India may fix the levels of value addition currently mandated for gold imports from South Korea. This may take place during the next round of talks on the Comprehensive Economic Partnership Agreement (CEPA), scheduled for September.
New Delhi is also hopeful of receiving duty cuts on sesame oil, and plans to push for reduced tariffs on several apparel products.
Restrictions on gold imported from South Korea had been in place since last year, when inbound gold from South Korea had spiked. While the spike has since subsided, the norms have remained in place leading to protests from industry.
"A basic in-principle agreement on the requirement of value addition has been in place. But the level of value addition has to be decided. Diamond and gold jewelers have argued that high levels of value addition is not possible since costs are high to begin with," said a senior Commerce Department official.
Earlier this week, both nations signed a revised CEPA, when South Korean President Moon Jae-in visited New Delhi. Under the agreement, Seoul decided to slash import duties for 17 Indian exports while India did the same for 11 Korean exports for the next 8-15 years.
For India, this is positive for exporters of shrimps, popcorn and beer, which will see import duties in Korea eventually eliminated. India has done the same for 11 items that primarily includes base oil, an important crude oil by-product, and Tuna.
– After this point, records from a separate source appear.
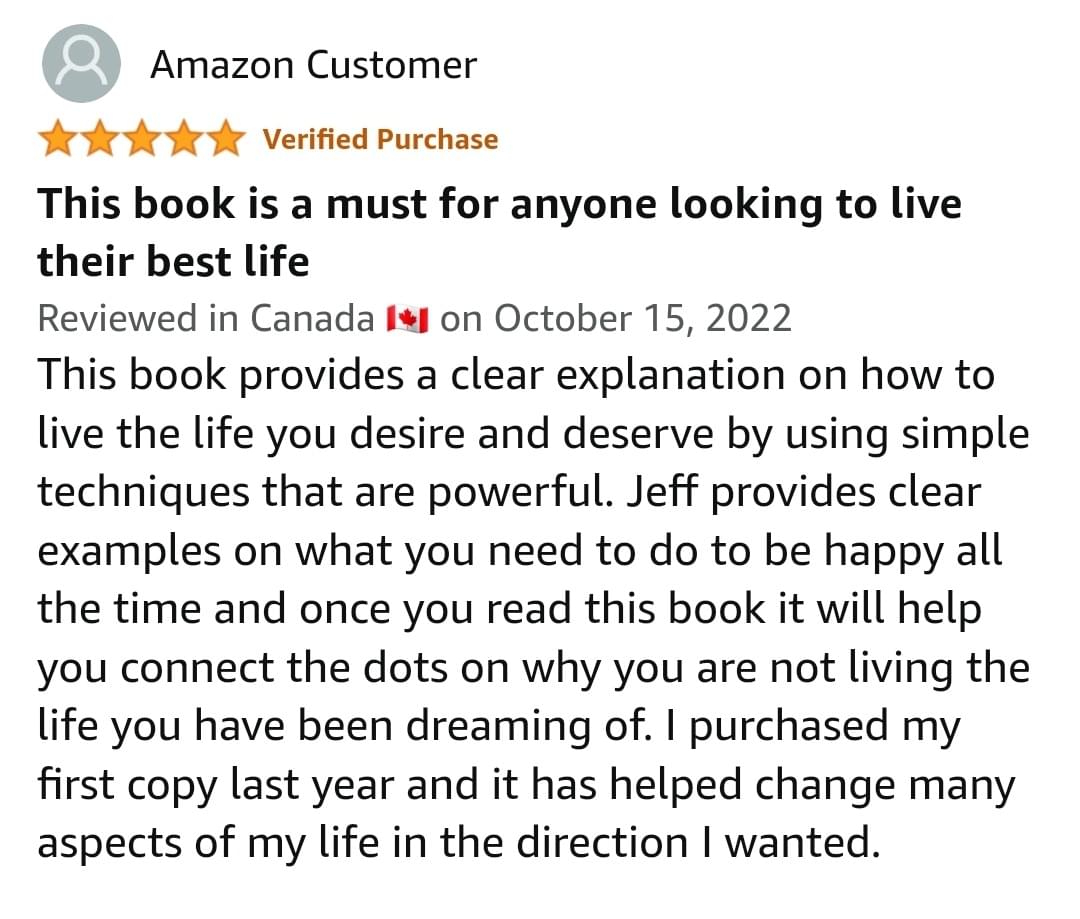Click "their best life" in the title

coord(173,261)
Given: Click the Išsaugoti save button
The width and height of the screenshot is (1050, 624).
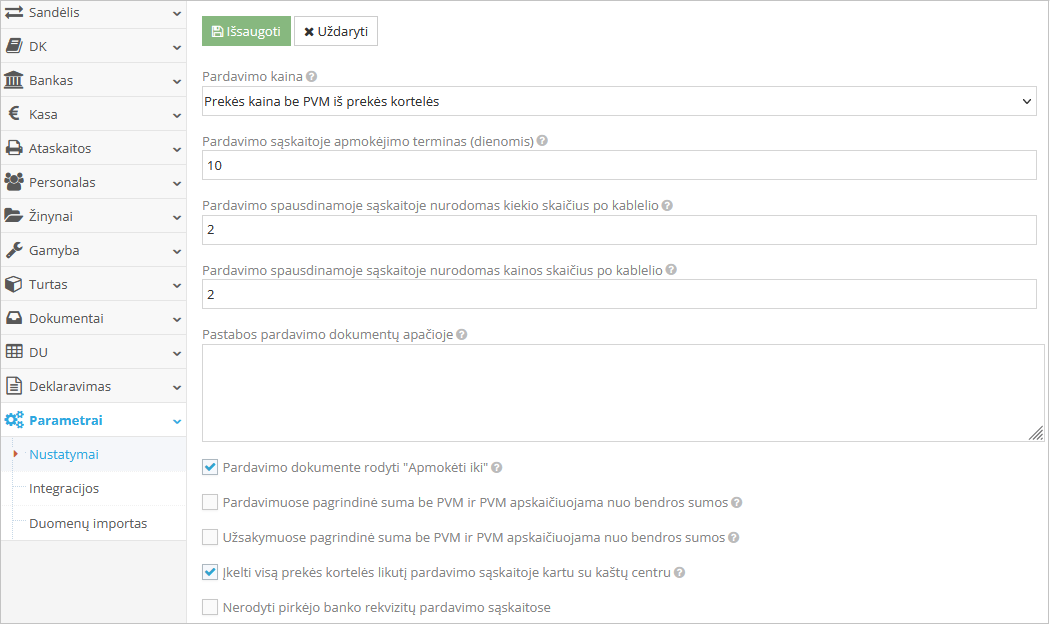Looking at the screenshot, I should pyautogui.click(x=245, y=31).
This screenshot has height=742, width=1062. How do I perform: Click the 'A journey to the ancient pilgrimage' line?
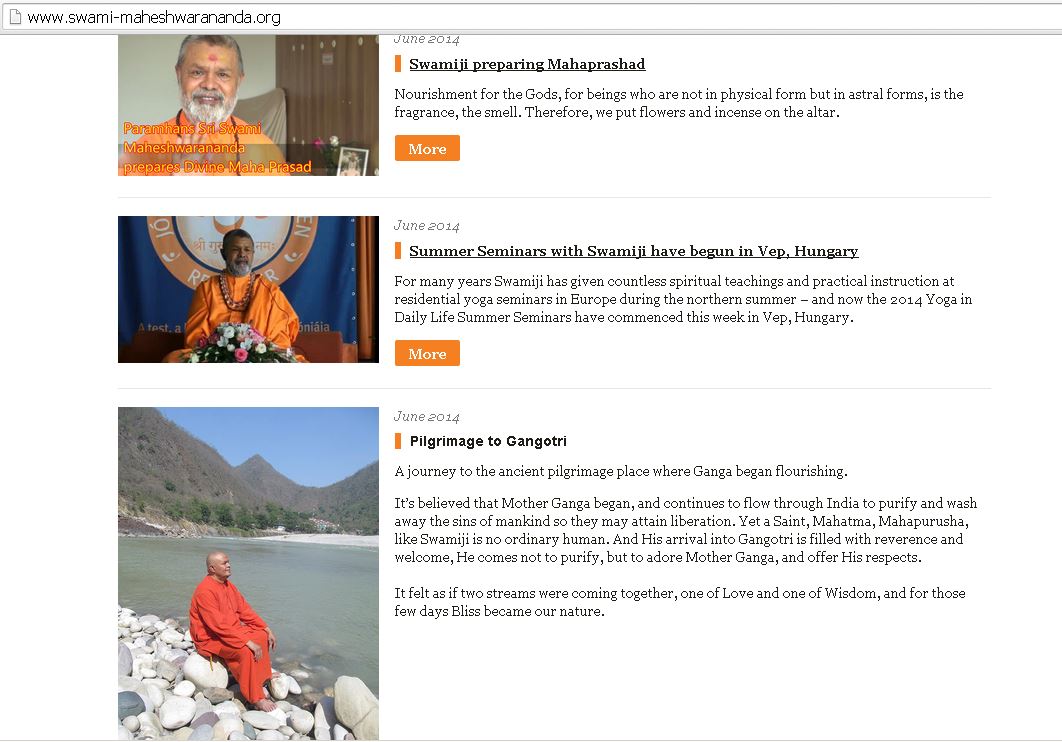click(620, 471)
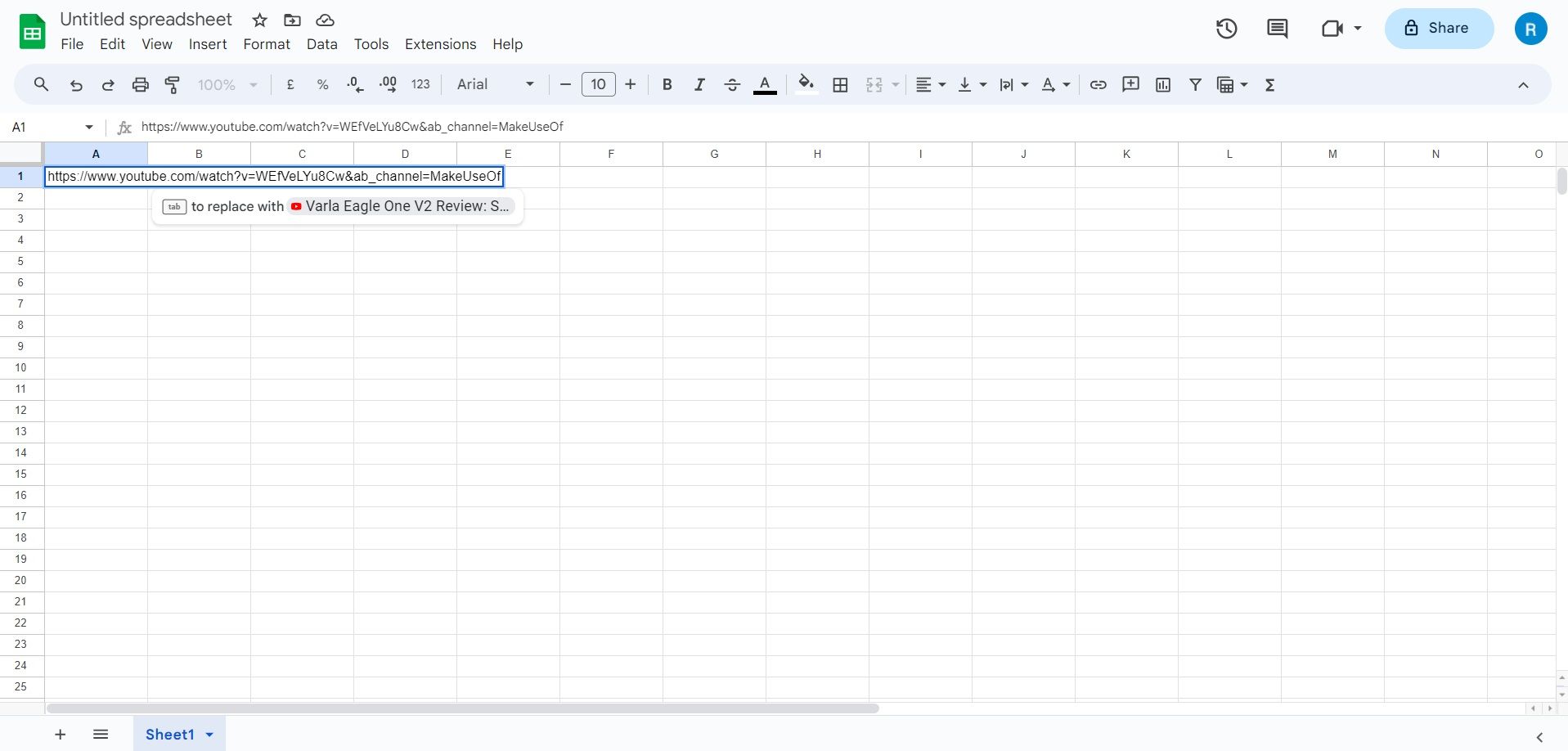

Key among these concessions is the decision by South Korea to place Indian shrimp exports in the zero duty category immediately, as compared to the 20 per cent tariffs levied now. However, shipment of only 15,000 tonnes of India's biggest marine export to the country has been exempt from import taxes. The total exports to Korea is around 24,000 tonnes.
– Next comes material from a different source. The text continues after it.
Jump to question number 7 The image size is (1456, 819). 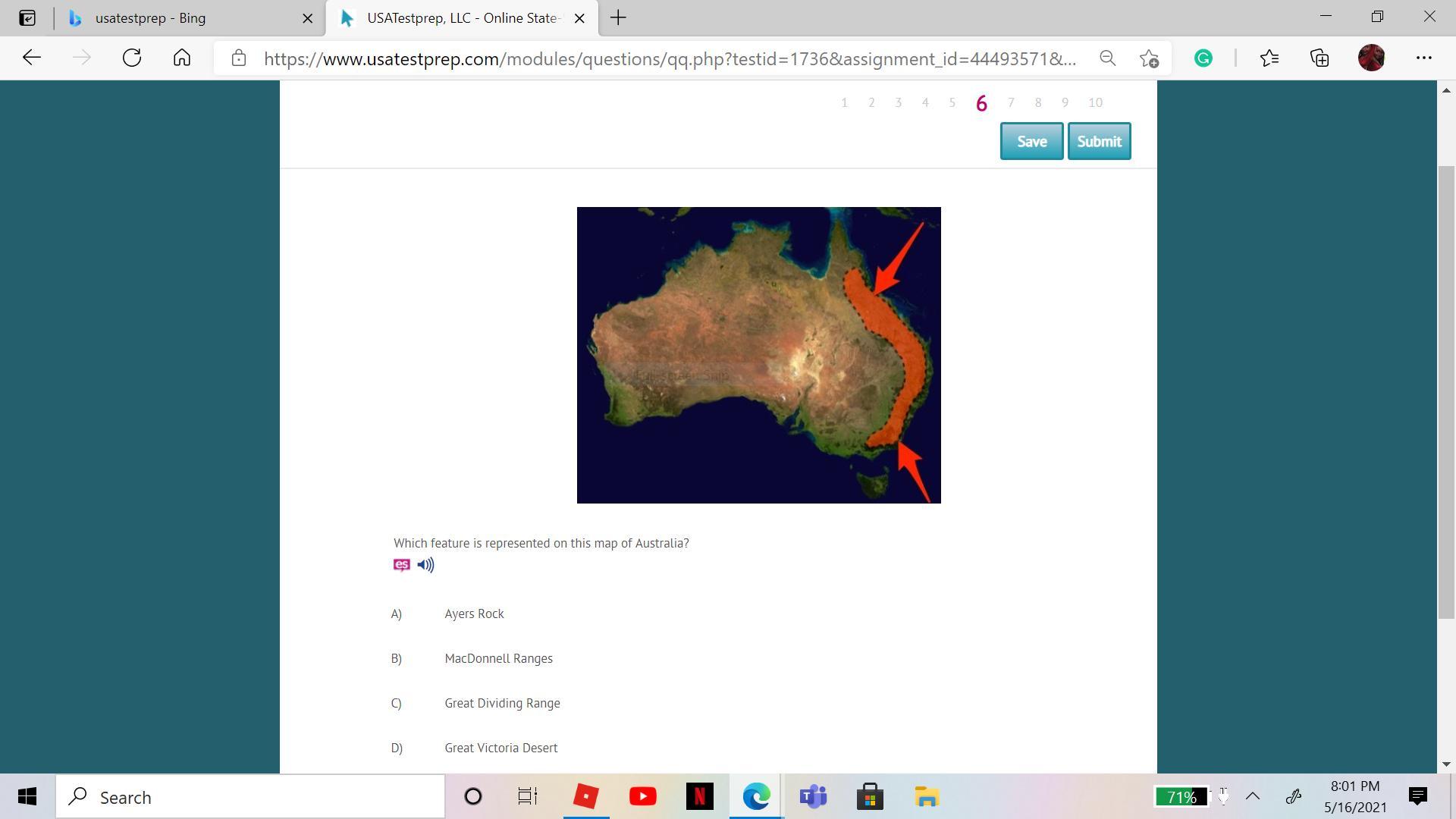(1010, 103)
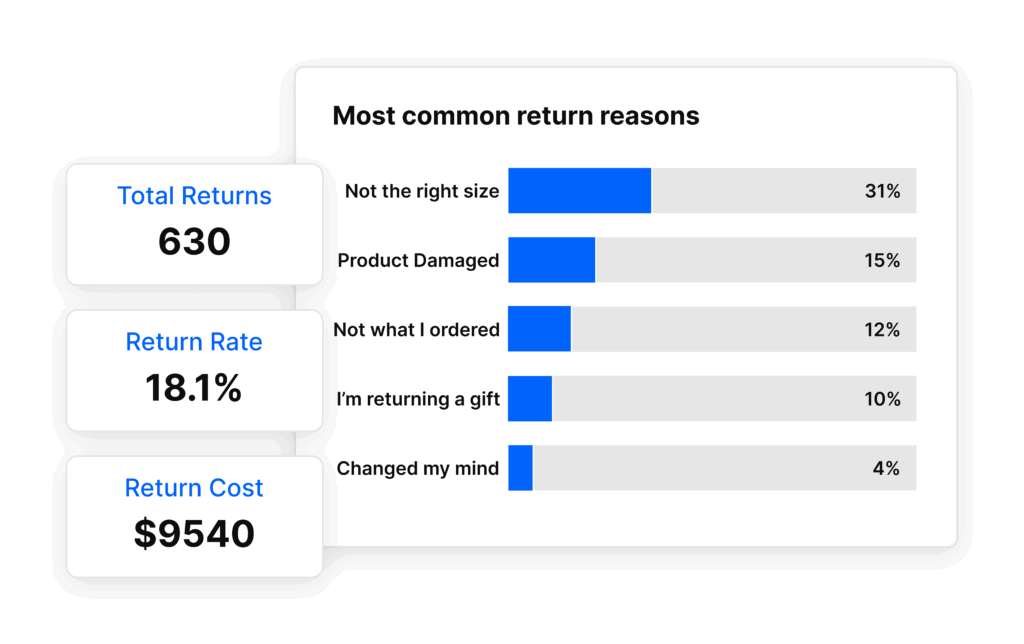Select the Return Cost card
Screen dimensions: 1024x644
click(195, 517)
"When we had started the initial review of CEPA, the average utilisation of the deal by Indian exporters was 30 per cent.
That has gone up to 40 per cent this year. The reason behind this was lack of market access, but we are now focusing on securing access for many products," the official said.
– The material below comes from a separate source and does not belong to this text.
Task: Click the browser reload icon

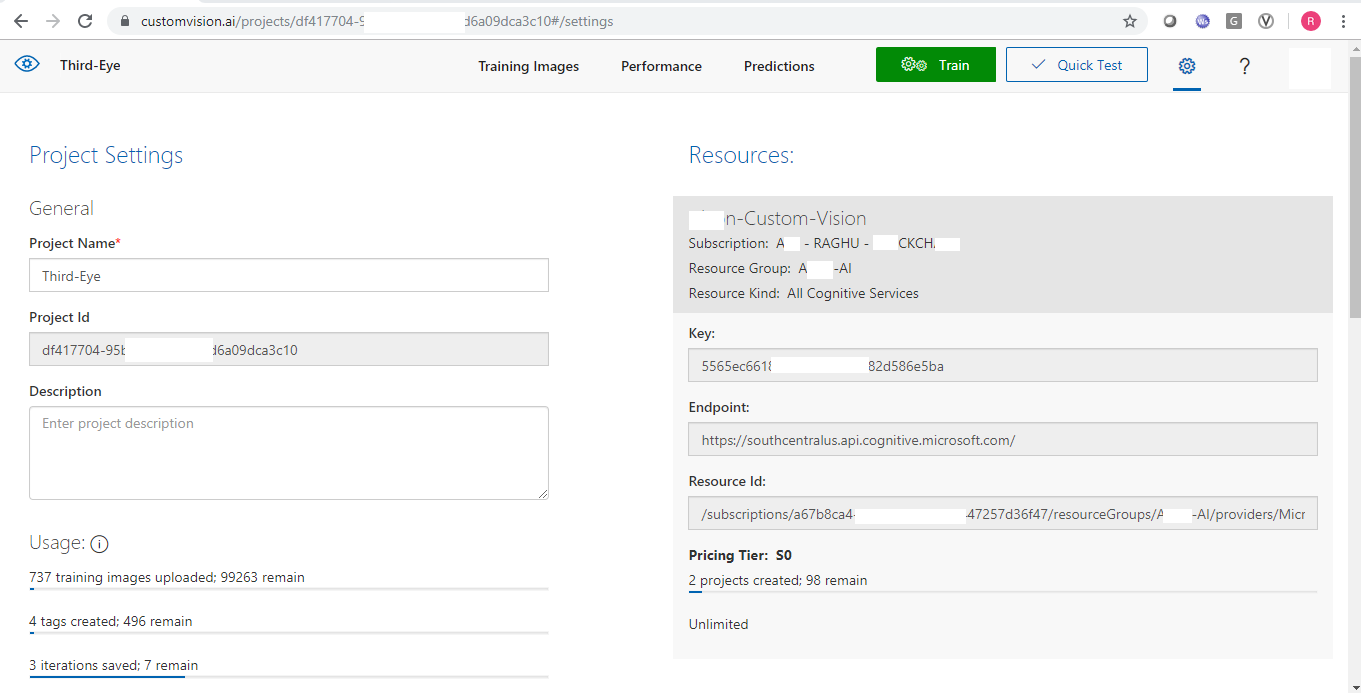Action: (x=85, y=21)
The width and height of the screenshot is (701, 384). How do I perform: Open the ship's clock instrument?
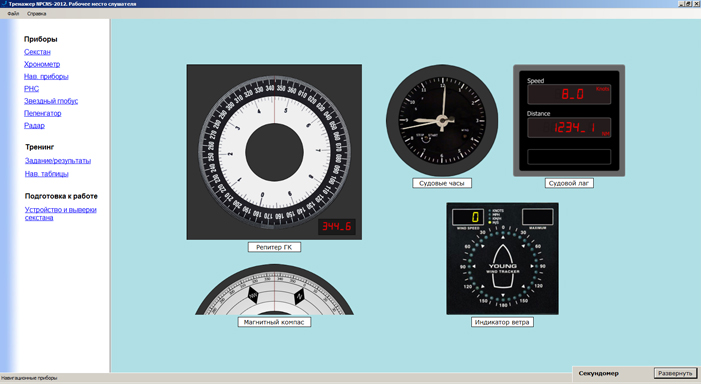point(442,120)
Apart from mangoes, it aims to open up the Korean market for other agri products. India has also begun an investigation to identify imports, the tariffs for which are currently below Most Favoured Nation (MFN) rates. MFN rates are base import duty rates applicable to all nations, if not otherwise mentioned. It has been found that in certain cases, India's MFN rates are lower than even the rates prescribed under bilateral trade deals, such as CEPA.
Domestic business contends that India's exports lack enough room to succeed in Korea in major sectors, while import continues to rise at a fast clip. Currently, 78 per cent of items from India’s list of goods and 88 per cent from the Korean list are placed in the zero-duty category.
India's ability to export more items under both CEPA agreements—the other being with Japan—have remained low. Any move by India to widen the CEPA runs the risk of further angering domestic exporters, where the claim is that the pact has disproportionately helped Korean counterparts. India's export to South Korea was $4.4 billion in 2017-18, registering an annual growth of 5.2 per cent. Import from Korea was four times larger at $16.4 billion, and rose 30 per cent in FY18.
Imports are concentrated in areas of electronics and heavy machinery, focusing on products for which India has few production capabilities.
All new tariff rates will go live once the government has secured statutory approvals from the Cabinet, which is expected soon, the official said. This will hold for other parts of the agreement in the services trade sphere as well.
While Seoul has decided to allow Yoga instructors from India to travel, set up and operate Yoga training centres in the country, New Delhi has reciprocated by allowing the same for Taekwondo teachers from Korea.